## WHAT TO DO
The data below holds a line containing "You are a computer-use" and a line containing "This screenshot has height=720, width=1280."; please quote exactly those two lines and every line between them, and nothing else.

Saved data entries:
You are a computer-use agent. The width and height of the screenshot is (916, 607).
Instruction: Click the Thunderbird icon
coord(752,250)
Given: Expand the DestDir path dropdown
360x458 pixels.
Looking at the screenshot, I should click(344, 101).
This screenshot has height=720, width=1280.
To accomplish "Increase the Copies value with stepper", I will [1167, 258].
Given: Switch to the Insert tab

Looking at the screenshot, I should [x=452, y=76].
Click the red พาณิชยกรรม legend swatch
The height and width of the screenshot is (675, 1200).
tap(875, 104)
==
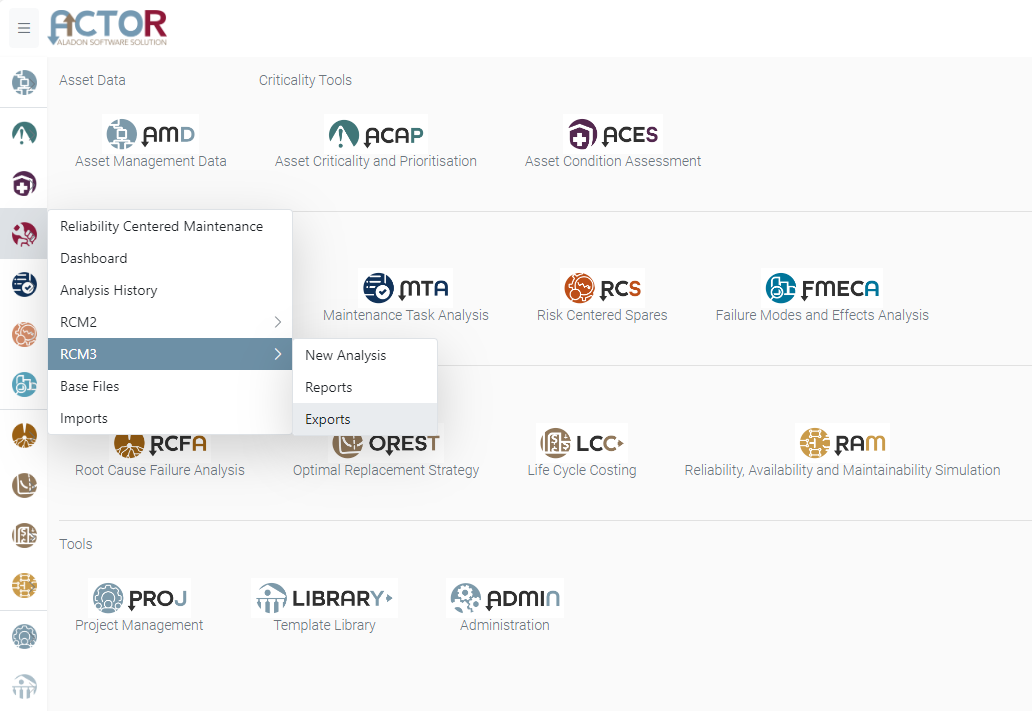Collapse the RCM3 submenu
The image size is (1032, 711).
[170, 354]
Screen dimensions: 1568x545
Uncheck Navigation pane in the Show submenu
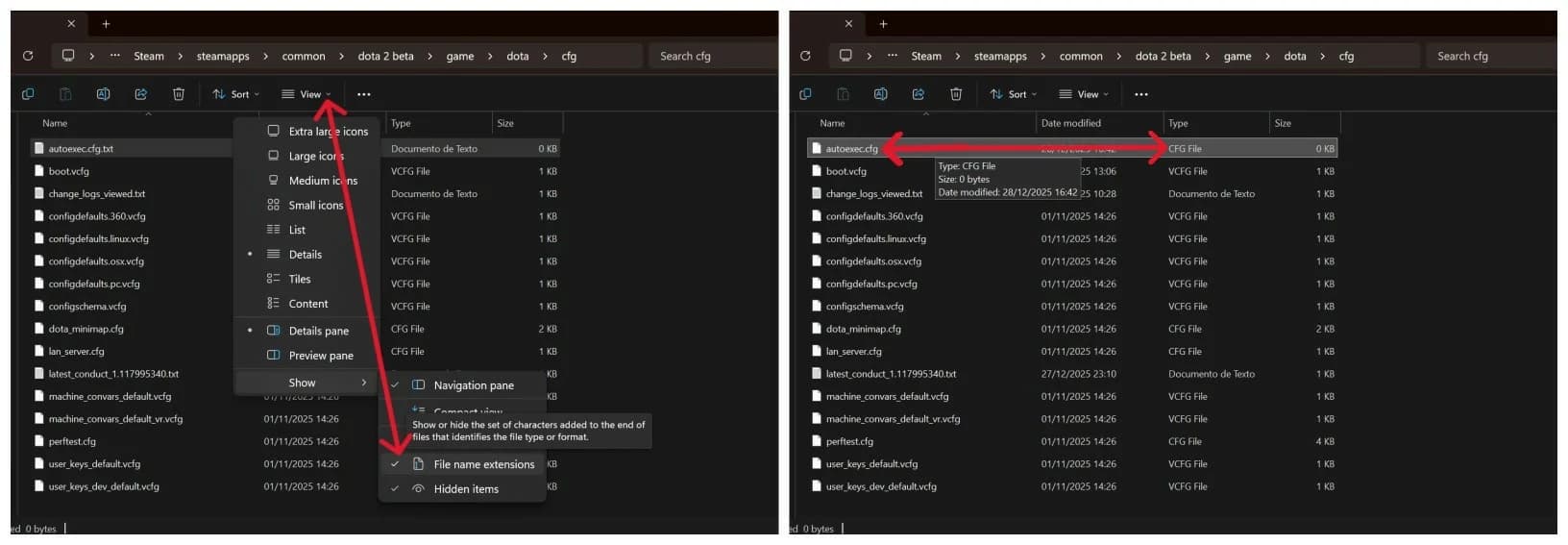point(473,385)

## YOUR RESPONSE
You are a computer-use agent. The width and height of the screenshot is (916, 607).
Instruction: Click the Thunderbird icon
coord(752,250)
Given: Expand the DestDir path dropdown
360x458 pixels.
Looking at the screenshot, I should click(344, 101).
This screenshot has height=720, width=1280.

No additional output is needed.